TEXT FOR ANALYSIS:

▬▬▬

4. I have the BEST friends! They never fail me and keep me going!
5.My Senior year went out with a bang!
6. This weekend!
This is what I do when I'm down, I think of things that make me happy or excite me! So, try it on your next bad day!
Tomorrow's a new day let's paint the town pink, shall we?
Xoxoxo,
The girl in a Polo and pearls

Monday, May 21, 2012

That's what makes you beautiful!

My hair doesn't always fall perfectly in place ( or ever), my awkward moments can't be tallied, and my embarrasing falls keep me laughing.


    I'm far from perfect.  
    As always this story was inspired by something that happened in my life.. so  I'll start with that. It's actaully two stories, one which happened Easter Sunday and the other took place yesterday. It was Easter Sunday everyone was dressed to a tee in their pastels and seersucker quietly waiting in their pew to hear the children's choir sing. I help direct the childern's choir so I got to lead them on satge. ( Little did I know I was the one who would look like a five year old) Anyway, I was strutting it up to the alter in my new one shoulder Lilly dress and seemed to have forgotten to take note of the HUGE fern an inch away from my right foot. I dropped to the floor along with my dignity. It wasn't one of those things where you could say, " Oh, no one saw it!" It was very obvious everyone did. But, about two minutues after that I couldn't stop grinning while leading the kids in Lord I Lift Your Name on High.
If you know me, you know this is just every day life for me and
 I've learned life gets a lot easier when you learn to laugh at yourself!
    The other story. Yesterday we had our baccalaureate service for graduation. I had spent hours going into store after store, dressing room after dressing room in search for the perfect white dress! I finally found it and couldn't wait to wear it! 4:30 the day of the event rolls around so I began to get ready. Within the first five minutues of wearing it I spilt makeup all down the front of it. Freaking out, I got my mom to wash it three times, bleach it and everything and there still was the tan stain that screamed "haha" at me! Needless to say, I was driving all around town 30 minutues before I was supposed to be there looking for a new dress. Thank you Mr. Belk.. I found one! I had a great time and we heard a great message! We actually ended up laughing about it over dinner that night!
   In saying all this NONE of us are perfect. Only our creator who has NEVER sinned but suffered as if he did can be labeled perfect. Perfection may be put on a pedal stool in our society and make us feel like we're only worthy if we have the perfect hair, body, career, car and name. But, I have great news today, God doesn't require you to be perfect..he doesn't even want you to be perfect! He already thinks you're great enough to send his Son to die on a cross for you!! Do you think just because you have the perfect house someone of this world would do that for you? Never. God made you just the way you are for a special reason. Maybe you have a condition that requires you to go to the hospital and recieve treatments on a weekly basis. Where else better to witness that a room full of sick people? God knew that he could use you through that.

▬▬▬

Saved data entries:
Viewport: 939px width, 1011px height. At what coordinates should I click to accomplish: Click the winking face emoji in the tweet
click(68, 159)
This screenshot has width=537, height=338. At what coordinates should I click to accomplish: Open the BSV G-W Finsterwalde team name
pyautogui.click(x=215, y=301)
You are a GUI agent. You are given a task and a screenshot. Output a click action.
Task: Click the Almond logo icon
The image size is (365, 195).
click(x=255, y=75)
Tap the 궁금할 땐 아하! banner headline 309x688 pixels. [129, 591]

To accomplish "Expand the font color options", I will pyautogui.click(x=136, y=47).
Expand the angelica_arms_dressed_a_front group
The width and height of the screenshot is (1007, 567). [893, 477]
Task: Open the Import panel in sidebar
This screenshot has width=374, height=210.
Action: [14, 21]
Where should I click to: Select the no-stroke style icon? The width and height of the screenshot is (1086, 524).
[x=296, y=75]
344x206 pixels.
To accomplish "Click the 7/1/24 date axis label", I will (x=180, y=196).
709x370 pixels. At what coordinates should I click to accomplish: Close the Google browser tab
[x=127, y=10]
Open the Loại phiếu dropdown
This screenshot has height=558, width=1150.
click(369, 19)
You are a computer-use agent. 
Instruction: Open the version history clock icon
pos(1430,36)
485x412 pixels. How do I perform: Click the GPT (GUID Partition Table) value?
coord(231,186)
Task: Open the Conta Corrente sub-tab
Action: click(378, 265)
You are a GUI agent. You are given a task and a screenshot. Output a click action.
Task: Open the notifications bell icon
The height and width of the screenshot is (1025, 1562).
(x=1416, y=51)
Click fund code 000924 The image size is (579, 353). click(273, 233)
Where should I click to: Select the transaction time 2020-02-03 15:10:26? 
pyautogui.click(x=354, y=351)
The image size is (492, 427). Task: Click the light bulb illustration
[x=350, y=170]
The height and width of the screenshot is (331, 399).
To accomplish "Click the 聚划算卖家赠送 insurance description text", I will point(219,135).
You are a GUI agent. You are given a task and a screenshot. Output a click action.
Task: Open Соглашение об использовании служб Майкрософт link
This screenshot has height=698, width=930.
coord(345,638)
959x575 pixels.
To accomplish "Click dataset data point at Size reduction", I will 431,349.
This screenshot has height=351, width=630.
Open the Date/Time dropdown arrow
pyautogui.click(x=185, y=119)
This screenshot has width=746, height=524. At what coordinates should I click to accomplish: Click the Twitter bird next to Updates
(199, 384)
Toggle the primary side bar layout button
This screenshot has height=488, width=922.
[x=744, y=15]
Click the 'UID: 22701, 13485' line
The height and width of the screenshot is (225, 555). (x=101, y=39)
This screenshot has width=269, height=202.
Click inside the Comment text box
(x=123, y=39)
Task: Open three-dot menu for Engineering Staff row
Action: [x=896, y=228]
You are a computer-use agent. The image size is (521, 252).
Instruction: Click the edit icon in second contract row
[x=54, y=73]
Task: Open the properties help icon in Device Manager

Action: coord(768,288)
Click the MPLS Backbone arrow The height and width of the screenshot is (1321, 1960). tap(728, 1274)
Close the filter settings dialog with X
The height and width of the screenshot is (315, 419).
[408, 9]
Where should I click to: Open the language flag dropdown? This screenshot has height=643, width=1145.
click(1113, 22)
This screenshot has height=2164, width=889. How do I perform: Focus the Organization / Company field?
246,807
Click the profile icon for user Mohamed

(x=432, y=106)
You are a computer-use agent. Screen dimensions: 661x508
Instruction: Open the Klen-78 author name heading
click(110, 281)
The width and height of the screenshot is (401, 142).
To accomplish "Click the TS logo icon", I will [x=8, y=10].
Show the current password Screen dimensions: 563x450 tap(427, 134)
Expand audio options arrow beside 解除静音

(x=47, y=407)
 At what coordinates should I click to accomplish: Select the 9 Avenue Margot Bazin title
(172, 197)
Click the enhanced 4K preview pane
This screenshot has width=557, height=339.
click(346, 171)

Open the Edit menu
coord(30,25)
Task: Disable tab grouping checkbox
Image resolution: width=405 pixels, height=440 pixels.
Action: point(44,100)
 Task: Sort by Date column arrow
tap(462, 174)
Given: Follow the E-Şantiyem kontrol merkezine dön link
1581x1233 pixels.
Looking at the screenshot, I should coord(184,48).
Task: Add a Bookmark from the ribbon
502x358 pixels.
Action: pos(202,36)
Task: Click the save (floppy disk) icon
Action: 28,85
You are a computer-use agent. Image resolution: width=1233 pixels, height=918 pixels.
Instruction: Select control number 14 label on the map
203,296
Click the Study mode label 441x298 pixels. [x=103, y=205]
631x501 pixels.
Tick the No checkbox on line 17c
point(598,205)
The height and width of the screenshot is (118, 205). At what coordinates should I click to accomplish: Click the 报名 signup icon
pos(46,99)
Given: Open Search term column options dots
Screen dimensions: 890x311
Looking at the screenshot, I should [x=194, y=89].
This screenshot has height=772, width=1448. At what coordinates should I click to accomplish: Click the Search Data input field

▬▬▬

TASK REQUIREMENTS:
a. Rewrite the blog post text between "This is what" and "keep me laughing.", inclusive, and swap "pink" for "red".
b. Continue the blog post about not being perfect from the point where it ends.

RESPONSES:
a.
This is what I do when I'm down, I think of things that make me happy or excite me! So, try it on your next bad day!
Tomorrow's a new day let's paint the town red, shall we?
Xoxoxo,
The girl in a Polo and pearls

Monday, May 21, 2012

That's what makes you beautiful!

My hair doesn't always fall perfectly in place ( or ever), my awkward moments can't be tallied, and my embarrasing falls keep me laughing.

b.
  To finish my story of "that girl who tripped on Easter Sunday" I was in the lobby after church waiting for my parents when a visitor apporached me. She was a frail little lady and she said to me, "you're the girl you tripped, right?" With the biggest smile and laugh, I repilied " Yes ma'am you've got the right girl!" Just like that you would have thought we had known each other for years and we began to talk about my favorite subject.. Jesus! She told me she thought she was saved but she wasn't sure so after I talked with her for a while and we were both in tears my pastor took over. The next Wednesday my mom informed me she went up and asked the Lord into her heart. So, my fall, my imperfection made a difference for someone. Had I never fallen she may not have spoken to me, heard about Christ or gotten saved. If anything, be thankful for your imperfections!
"Perfection is my enemy. On my own I'm so clumsy but on your shoudlers I can see I'm free to be me. " - Francesca Battistelli
May your imperfections forever be in your and God's favor!
xoxoxo,
The girl in a polo and pearls

Saturday, May 19, 2012

Who I am hates who I've been

This week. I created a monster. No it wasn't big, green and scary. You can't find it under your bed. Rather, it is blonde, has blue eyes and is on the other side of the computer screen.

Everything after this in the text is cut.